The reason why Burns is picking up this essentially sociological insight is because there is now clear medical evidence that if such children grow up unable to make sense of their environment or find it meaningful, they will grow up with poor health. He cites a study from Finland which found men who were defined as having a sense of hopelessness, negativity, or pessimism, were found to be four times more likely to die prematurely of heart disease than their optimistic peers. The research even found that the more "hopeless" men deposited fat in their arteries far faster than men in the most optimistic group. Having high levels of stress, says Burns, is like "turning a thermostat up on a central heating boiler – you know the boiler will wear out faster". And that stress is evident in the brains of children before primary school.
Controversially, Burns suggests it is Scotland's history of economic and social disruption – and the consequent stress upon its populace – which may be the reason behind "the Scottish effect"; a poisonous cocktail of economic and childhood turmoil that has been felt worse in parts of Scotland, such as Glasgow, than other parts of the UK. "You had a hopelessness pervading the community," he says. "This didn't happen in, for example, the West Midlands because you had a vibrant car industry, electronics and so on. West-Central Scotland never replaced the steel works and we have now had 50-60 years' worth of that – three generations of people who have not expected to be employed. It would be understandable if there was a psychological negativity."
So what can be done? For such a complex set of problems, Burns does not offer a simple solution. But he is clear where it starts. The psychological scars, he says, begin right from birth. Therefore, it is within the family and in childhood that the answer lies. "We need to evolve a process by which we try to give children a sense of coherence," he declares. He cites the example of parenting programmes in Australia which provide support for young mothers unprepared for the pressures of a baby. But these may not be enough.

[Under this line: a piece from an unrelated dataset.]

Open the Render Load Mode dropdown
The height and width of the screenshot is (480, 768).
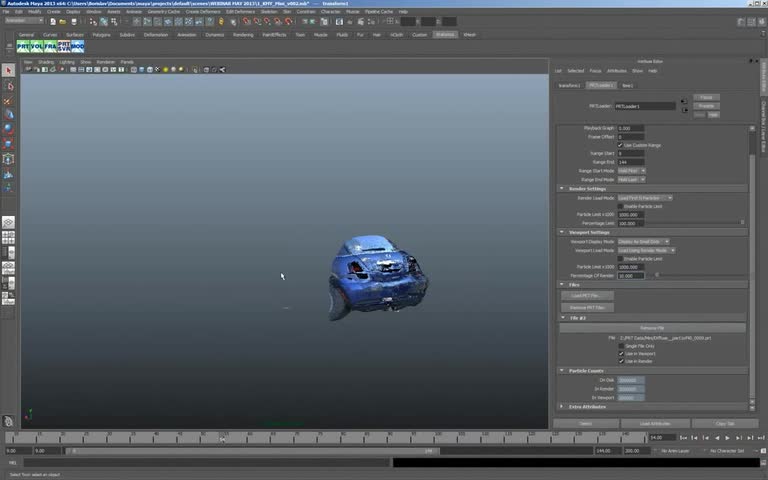click(x=644, y=198)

"I feel that we are going to have to intervene even before girls are pregnant." Too many are still drinking, taking drugs, or remaining in an abusive relationships, he says. "We are going to have to make sure that pregnancy is a different experience for them". And then, once the baby is born, the help will have to continue, he says. "We are going to have to help them through the first few years." But Burns is not a policy-maker. "My role in all of this is to unveil the science," he says.
In the new year, Scottish ministers will reconvene a group looking at health inequalities. Burns praises the fact that the group includes seven ministers, across different departments, saying that such a formula understands that this is an issue which crosses portfolios.

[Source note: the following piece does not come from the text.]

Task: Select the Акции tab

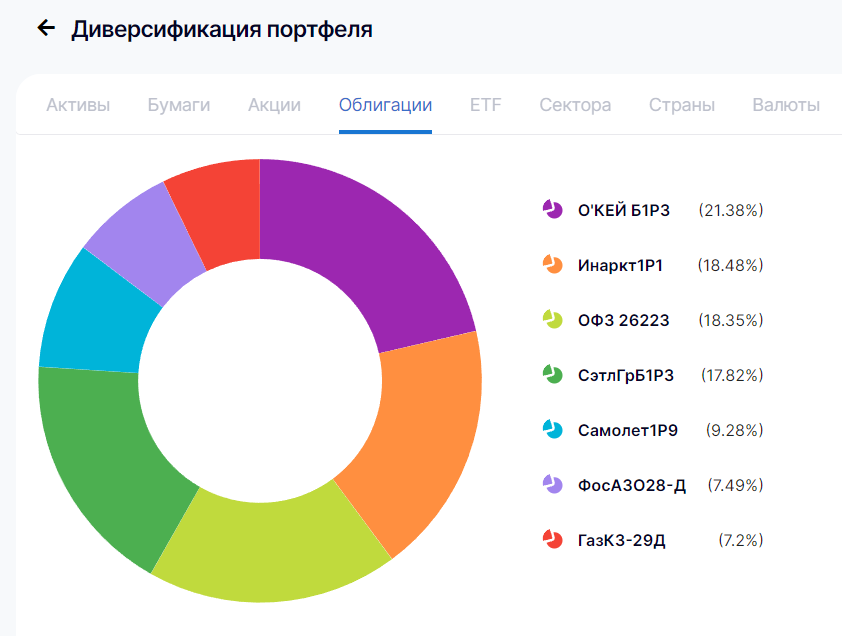Action: pos(274,105)
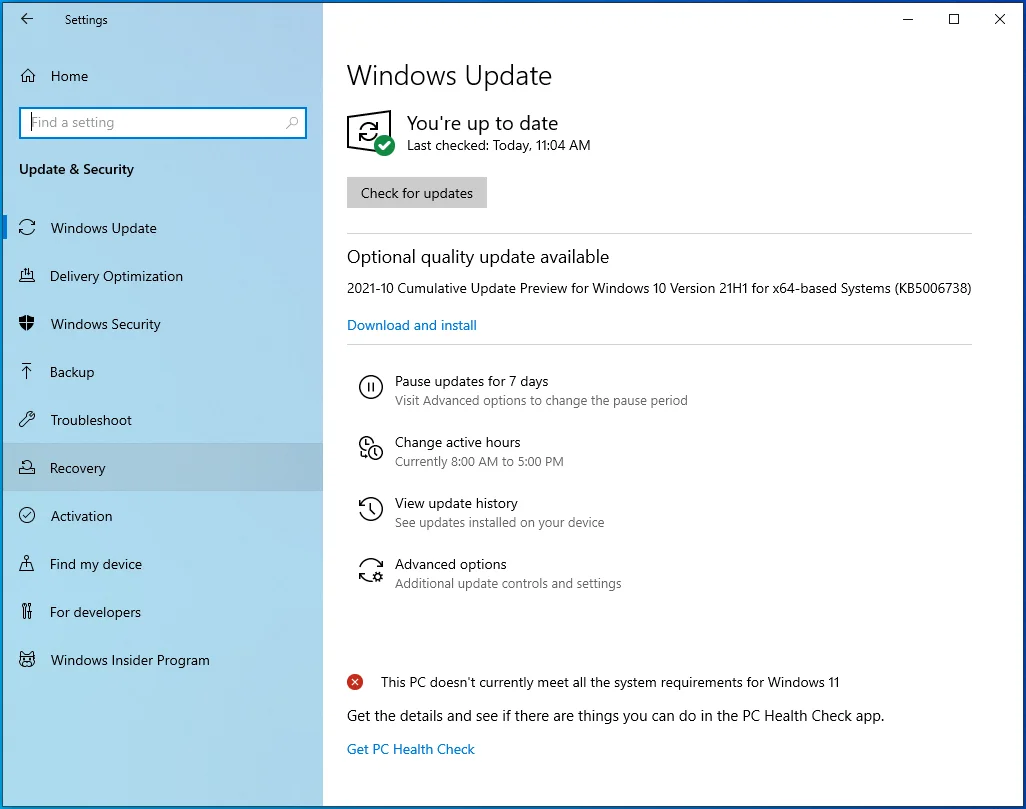
Task: Click the Home icon in the sidebar
Action: click(x=27, y=76)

Indeed, is it really for a chief medical officer to raise all this? "I've got to where I am on this because it is a medical issue. When I was a consultant, the level of ill health that we saw couldn't just be explained by smoking and diet. There was psychological despair that was apparent in a lot of the patients and I saw a number of instances where the psychological drivers were clearly having physiological effects."
He concludes: "We are looking at the biological consequences of sociological chaos." He may not be a policymaker, but the policy implications of Burns' work are huge. He says: "What we've got is a clear chain of events that link social circumstances to molecular causes of death."
He says his motto now might be: "Whatever it takes." For the politicians hoping to improve Scotland's health record, the challenge is set.